Basket’s Lodge was a small trinket shop on the outer edge of Cluster Nine, a crowded supply station somewhere in the middle of the Triptic System. The squat, gray building was flanked by a gun repair shop and a mechanical parts broker and for all intents and purposes didn’t seem to do much business at all. There was a small display stand setup on the outside.



“For you,” said the shopkeeper, a mutated human with pointy elf ears, holding up a small, ornate mirror for the raggedy urchin who happened to come out of the gun repair shop nearby.



Clad in a tatty mini dress, tights, and scuffed boots, Sumida stopped in her tracks. The gun hanging from the belt loosely strung around her waist bounced against her hip as she turned.



“It’s a lovely trinket,” she told the shopkeeper. “But I don’t need it.”



She spied her traveling companion, a Bolen with buggy, doe-eyes and steely skin named Klang weaving his way through the crowd some distance away. Sumida liked Klang. He was a timid sort with a generally nervous disposition, which was out of character for a Bolen. He was quite unlike the vicious and predatory Bolen that Sumida had read about in books. Klang was gentle but stalwart and had saved Sumida and Bex’s lives more times than they could count. He was heading for the warehouses in the opposite direction from their ship. Curious, Sumida followed. When Klang ducked into a warehouse, she frowned. What exactly was he up to? She was some distance away, so it took some time to catch up.

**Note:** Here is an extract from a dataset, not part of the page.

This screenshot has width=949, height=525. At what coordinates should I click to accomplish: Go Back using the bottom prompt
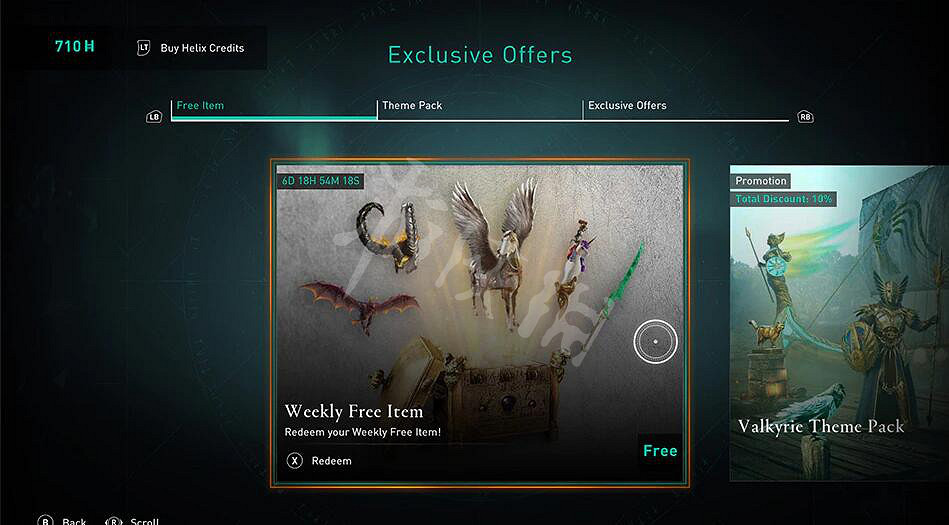(x=74, y=521)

Sumida smelled the blood before she even opened the warehouse door. At first, her brain couldn’t even process what she was looking at. In the dim light, she could at first, only make out a bunch of dark shapes on the ground. Then her eyes adjusted. She gasped in horror. She was looking at ruined bodies. Bodies torn to pieces. Blood of various hues splattered everywhere. Sumida’s gut lurched. There was brain matter. There were scattered limbs. There was spilled guts. They were mercenaries, she could tell from what was left of their clothing and the bent and broken weapons strewn about the messy floor. Their weapons had been rendered useless by whatever had set upon them with viciousness Sumida couldn’t even imagine. There was a flutter of movement. Sumida stood there, frozen to the spot. Klang towered over the broken bodies. Klang was four armed, quadruple jointed, and deceptively delicate but all Sumida could see at the moment was a killing machine. A perfect killing machine. One mercenary was still alive. His weak, agonized moans reached Sumida. The blood-splattered, alien beast that brought his foot down and stomped the life out of that mercenary was a monster, not her soft-spoken friend.

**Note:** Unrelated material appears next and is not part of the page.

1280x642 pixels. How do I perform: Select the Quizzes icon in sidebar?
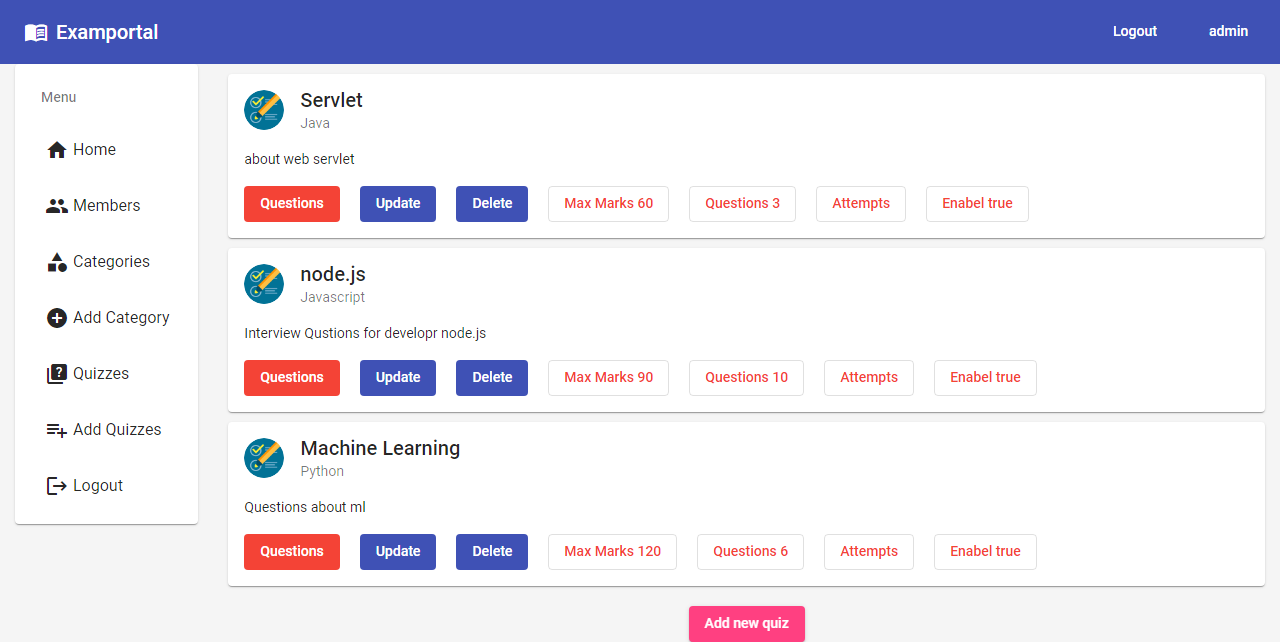[x=56, y=373]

Sumida drew in a sharp breath. Instinct said that if he saw her right then, he’d kill her too. She closed her eyes and backed out of the warehouse but not quickly enough. There was a rush of wind. In an instant, the overpowering scent of blood intensified. Sumida couldn’t move. Couldn’t run. Couldn’t scream.



Icy fingers gripped her shoulders so tightly she wanted to cry out from the pain but she was too scared to make a sound.



“You saw, didn’t you?” Came the deadly whisper.



“I d-didn’t see anything!” She stammered.



Klang’s grip on her shoulders tightened. “Don’t lie.” His voice was hollow and cold.



“Alright! I saw,” she cried. “Please don’t kill me,” she whimpered.



For what seems like an eternity, they stood there. Sumida could only wait to see what he would do. Seconds ticked by. She swallowed hard and prayed to whatever gods were listening out there in the cold vastness of space.



He let go abruptly and retreated into the dark.



Sumida stumbled backwards and out into the light. She fell on her butt, scrambled to her feet.



She didn’t know this violent creature! This was not a Klang she knew. Not the Klang she traveled with. Laughed with. Traded stories with.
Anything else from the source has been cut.